The Australian not-for-profit (NFP) sector is transitioning towards a social enterprise model driven by funding and cost pressures.

    A study of applications to the Westpac Foundation's Catalyst Grant Program by Dr Danielle Logue, researcher at UTS Business School and co-author Dr Gianni Zappala, has found that 70 per cent of organisations have a three or five-year plan to become more commercial.

    This has been driven primarily by a strain on resources and a desire to fill the funding gap between government and philanthropic support as well as cover the growing costs associated with increased demand for their services. 

    The study identified the emergence of new types of organisations and financial products, namely impact investing, socially responsible investment and social enterprises. These are forming to create a “social economy”, the report said, with NFP structures now one model within this broader ecology. 

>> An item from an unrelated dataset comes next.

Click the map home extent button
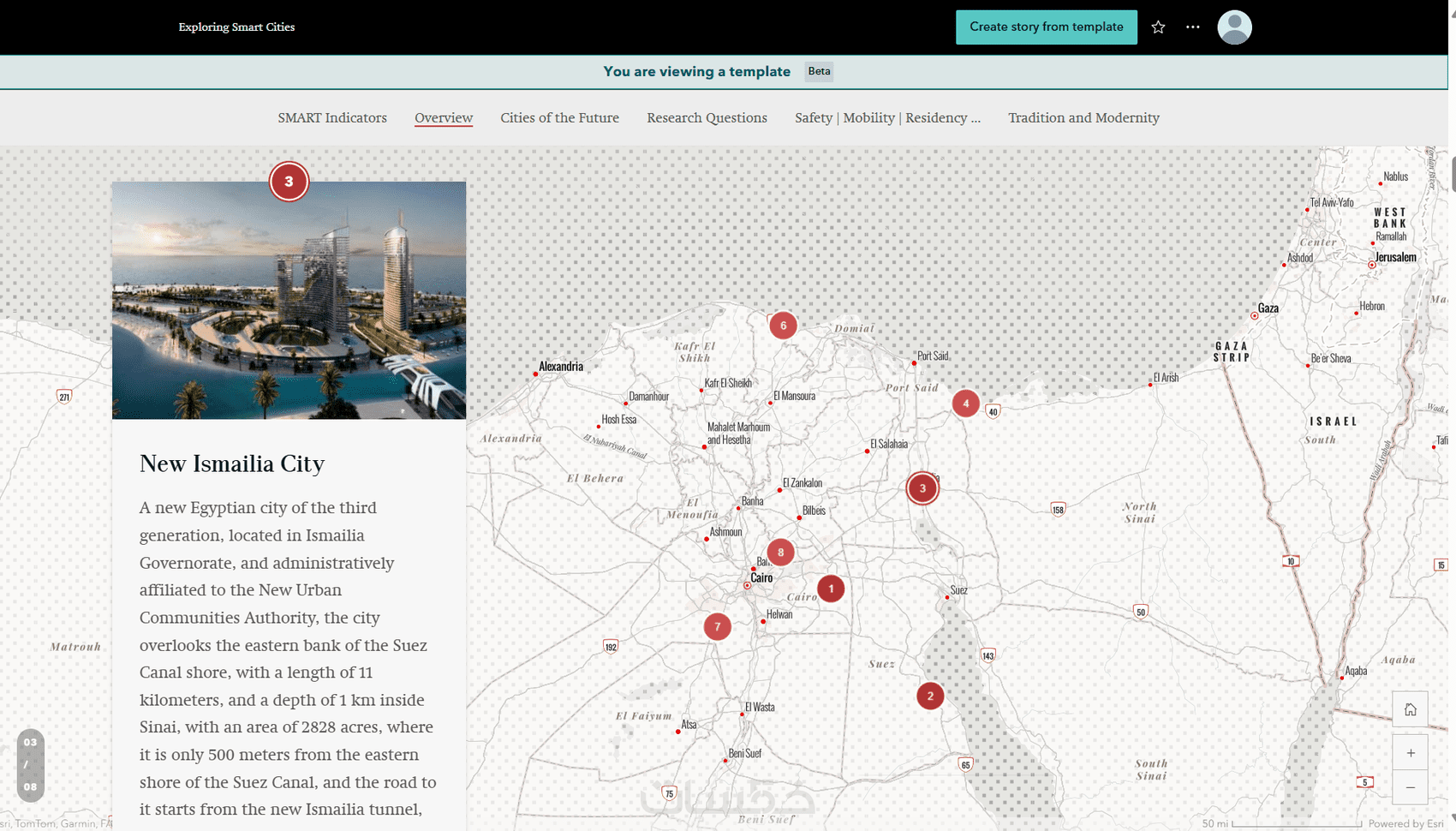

    Social enterprise is an alternative model to traditional NFPs and charities whose operation is reliant on external funding. It focuses on ways to generate revenue while the organisational mission remains focused on social benefit, Dr Logue said.

    The study identified that of the 132 grant applicants sampled, nearly 60 per cent reported financial challenges, including the rising cost of operations. One in four organisations reported challenges related to decreased government funding and support, while one in five also regarded staff retention and training as issues.

    However, while NFPs are looking at more effective and sustained methods of operation, the report also uncovered challenges organisations face in integrating “customers” and “beneficiaries” into one business model.